Crows elsewhere, across a range of Shires are now known to have commenced searching-out the first, ripe Camphor laurel trees, and of having adapted to alighting into the top-third (tops) of the trees, to firstly consume the most moisture-rich green fruit of Camphor laurels!
Feral Bird Species ; one northern hemisphere species known to occasionally to build nests-in, and attempt to successully breed in Camphor laurel trees, is Noisy Miner ( ), on a multiple number of occasions since 2002 ( CRC Lismore, in Lismore); however, no pairs bred successfully in the Camphor trees closely observed, and many of the bird pairs attempted to move-nest with the onset of sustained periods of hot/ hottest spring weather. The birds temporarily resident within and near Camphor laurel trees were noted to be significantly more-aggressive than Miners in other nearby localities that were not nesting in Camphor laurels. Bird aggression was observed to 'disappear' or become non-significant once the breeding pairs moved away from teh Camphor trees.SUMMARY of FINDINGS To-Date
There is mounting evidence that even the larger native bird species are succumbing, albeit cumulatively and slowly to the various toxic chemical constituents contained in Camphor laurel tree berries, their fruit, and, where applicable seed.(e.g. frugivorous seed digestor species).

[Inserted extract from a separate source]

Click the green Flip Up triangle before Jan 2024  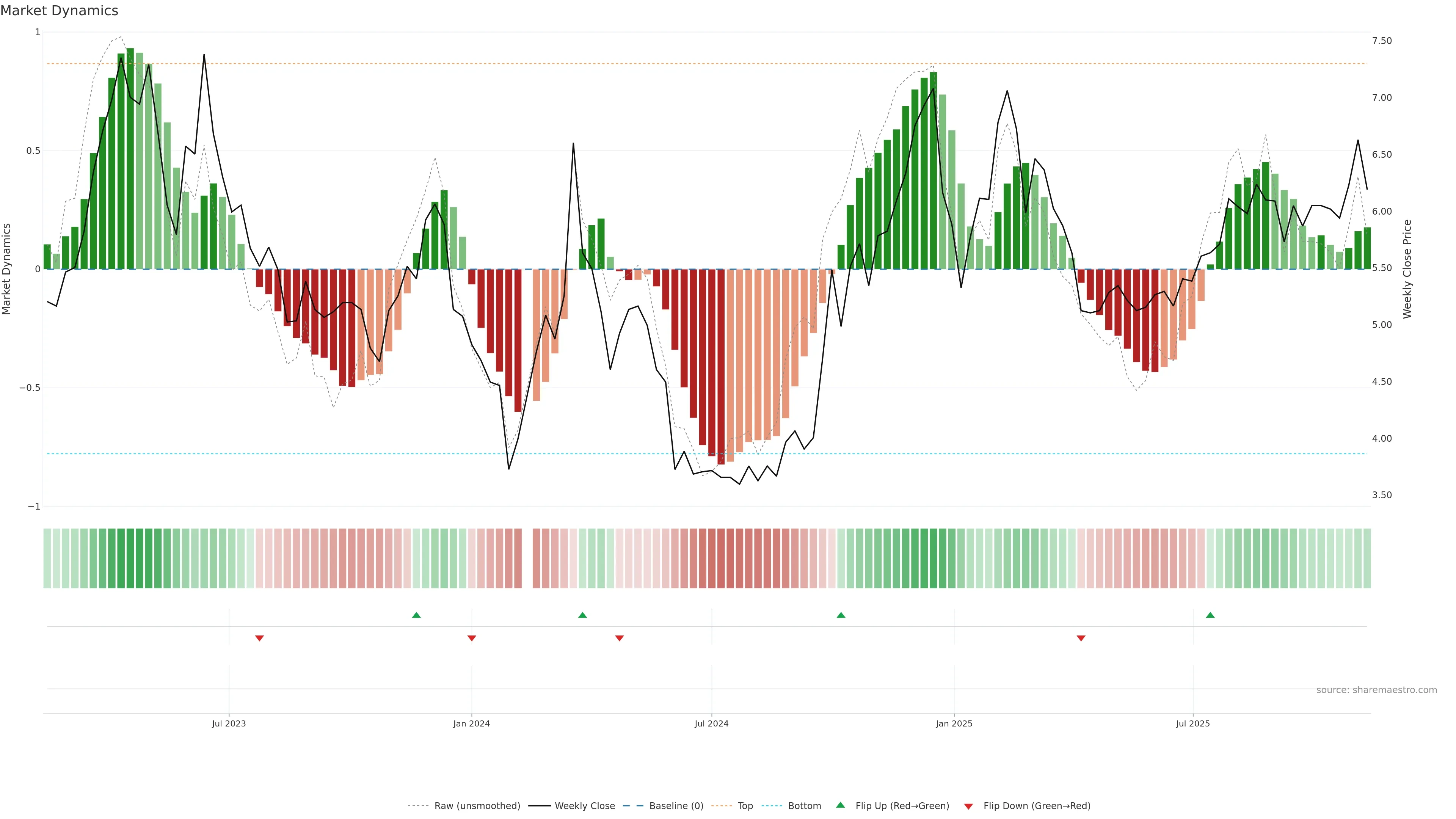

It is believed that individual bird aggression may very well be proved to be connected to, or a direct result of particular volatile chemicals contained within the ripe fruit of some Camphor laurel chemotypes ; this is especially probable, given the known wide range of Camphor laurel chemotypes/types, and the fact that the types appear to be most-diverse in Lismore Shire.
Just as the sterilisation effects of eating Camphor laurel fruit etc has been proved to be 'reversible sterility' in the case of geese and chooks (Hunter, 2002, Corndale), it also appears that native bird aggression - definitely in the case of Crows and Noisy Miners is both cumulative and reversible.
Populations of Native Pigeon species appear to be declining across many districts of northeastern Shires in northern New South Wales, with flock numbers, and the number of flocks having taken a serious downturn through the years of severe drought, since 1999-2000.